--- Selected text ---
The RINGS team (including Dr Jose, Dr Kovalev, Prof Lapkin and CARES Research Engineer Kencha Satya) successfully showed that by combining next-generation reactor technologies with machine learning, they could rapidly scale-up and improve the process efficiency of the synthesis of highly antimicrobial zinc oxides.
Working with industrial partners in the pharmaceutical, energy, and functional coatings sectors, the AMPLE project will demonstrate the ability to rapidly scale new material technologies with high quality and low cost.
Project Lead Nicholas Jose opened a spin-off company in the UK, Accelerated Materials, in 2021 to work with UK-based industry. Accelerated Materials has already attracted significant attention, including winning investment from the University of Cambridge technology transfer arm, Cambridge Enterprise.
During the course of the AMPLE project, a Singapore-based spin-off will be created to exploit the emerging technology for the benefit of Singapore and the wider world. It is anticipated that the Singapore spin-off will bring a number of benefits and establish Singapore as a leader in this exciting and novel area of innovation.
Click here for the full joint news release by CARES and NTUitive.
The project is open to further collaborations with interested industry colleagues. For an initial informational discussion, please contact Project Lead Dr Nicholas Jose (firstname.lastname@example.org)
This project is supported by the National Research Foundation, Singapore, under its Central Gap Fund (Award NRF2020NRF-CG001-028).
About the Team
Prof Alexei Lapkin is a Professor of Sustainable Reaction Engineering at University of Cambridge. He is also a PI on three projects within Cambridge CARES. He has 20 years of chemical engineering experience in research, lecturing, and leading a research group split between the University of Cambridge and Cambridge CARES. His work is mainly on methods of process intensification for chemical manufacturing, including machine learning and artificial intelligence, and methods of environmental assessment of new chemical processes, including life cycle assessment.
Dr Nicholas Jose is the Project Lead for AMPLE. He earned his PhD in Chemical Engineering from the University of Cambridge in 2019. His work focuses on the development of scalable methods for synthesis of high performance nanomaterials. In 2020, he founded the spin-off company Accelerated Materials, which uses a novel R&D methodology, incorporating intensified microreactor technology and machine learning, to accelerate scale-up of high-quality functional nanomaterials. Accelerated Materials won first prize in the 2021 Chris Abell Postdoc Business Plan Competition run by Cambridge Enterprise. He is currently the Project Lead for AMPLE.
Dr Mikhail Kovalev is the Technical Development Manager for AMPLE. He received his doctoral degree in 2009 in the Boreskov Institute of Catalysis, Russia with the specialty Physical Chemistry. After receiving his PhD he worked in Samsung Electronics, South Korea from 2010 to 2017. He then came to Singapore and worked in A*STAR before joining CARES in April 2020 on the now-complete eCO2EP project. He is currently part of the research team for the AMPLE project.
Ms Kencha Satya is the Quality Control Scientist for AMPLE. She received her Master’s degree in 2012 from Kakatiya University, India with major in Medicinal Chemistry. She started her research work in Synthesis and coatings of novel polymers for anti-bacterial applications in 2017 from Chemical & Biomolecular engineering, NUS, Singapore before joining the CARES IRP1 programme in June 2020 to continue her research in antimicrobial coatings of ZnO-based formulations. She is currently part of the research team for the AMPLE project.
---
— Required action 1 —
In the text about the AMPLE project, what degree did Kencha Satya receive from Kakatiya University in 2012?
— Required action 2 —
In the text about the AMPLE project, rewrite the part that opens with the words containing "During the course" and closes with "CARES and NTUitive.", swapping "exploit" for "develop".
— Required action 3 —
Name every country mentioned in the text about the AMPLE project.
--- Data provided ---
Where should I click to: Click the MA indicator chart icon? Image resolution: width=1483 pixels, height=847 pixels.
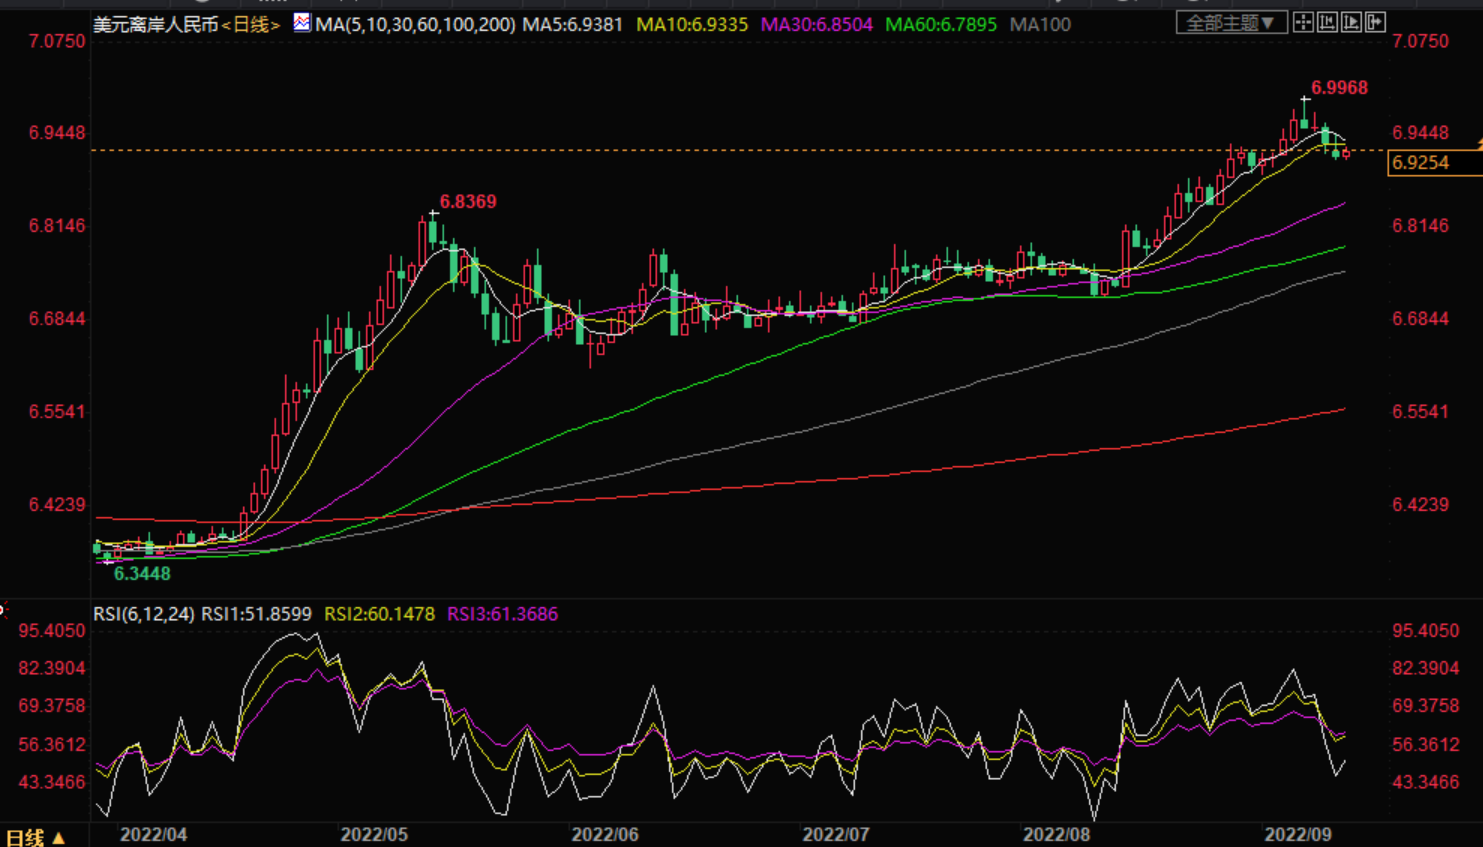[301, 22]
---
— Answer box 1 —
A Master's degree, with a major in Medicinal Chemistry.

— Answer box 2 —
During the course of the AMPLE project, a Singapore-based spin-off will be created to develop the emerging technology for the benefit of Singapore and the wider world. It is anticipated that the Singapore spin-off will bring a number of benefits and establish Singapore as a leader in this exciting and novel area of innovation.
Click here for the full joint news release by CARES and NTUitive.

— Answer box 3 —
UK, Singapore, Russia, South Korea, India